Fast Ferry

    Spain’s Balearia Group made its name moving people, cars and goods from the mainland to Mallorca and the rest of the Balearic islands off the southeast Spanish coast. It grew to serve the Canary Islands, north Africa and the south of France. Then it leapt across the Atlantic in 2011 to Fort Lauderdale to run a fast ferry to Freeport and, as of 2019, Bimini in the Bahamas.

    Last year, says Balearia Caribbean managing director Mario Otero, it ferried 122,000 passengers on its Fort Lauderdale-Bahamas runs, a 10% increase from the year before. Its single ship, the 650-passenger Jaume II, makes the crossing to Bimini in about two hours and to Freeport in three. The schedules allow for a day trip, albeit a rushed one.

    It sails all year, but its high seasons come in December, March for spring break, and in the summer when it runs five trips to Bimini and three to Freeport each week. Tallies from Port Everglades, the Broward seaport, show that while the most recent fiscal year was Balearia’s best since the pandemic, it still hasn’t recovered to pre-pandemic levels. In the last fiscal year, the port shows the Jaume II made 28 calls in July, its peak month, with 24 in June and August and at least 20 in December and March. July was the peak for passengers with 16,939.

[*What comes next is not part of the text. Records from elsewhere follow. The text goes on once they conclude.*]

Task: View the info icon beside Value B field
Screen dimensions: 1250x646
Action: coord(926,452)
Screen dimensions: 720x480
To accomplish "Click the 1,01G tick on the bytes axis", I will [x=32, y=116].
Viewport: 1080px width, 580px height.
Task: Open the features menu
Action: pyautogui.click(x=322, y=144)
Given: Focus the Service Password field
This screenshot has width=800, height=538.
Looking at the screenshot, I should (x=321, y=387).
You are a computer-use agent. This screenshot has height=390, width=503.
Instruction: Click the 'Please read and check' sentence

    Otero says more than 60% of passengers are U.S. tourists. The second largest group are Bahamians, many of whom come to Broward to stock up on goods for Mario Otero themselves, their stores or companies.

    "We have shown that this transportation model, which is successful in many developed countries around the world, can also be successful in the United States and the Bahamas,” says Otero. He says the 50-employee company wants to grow in the Caribbean.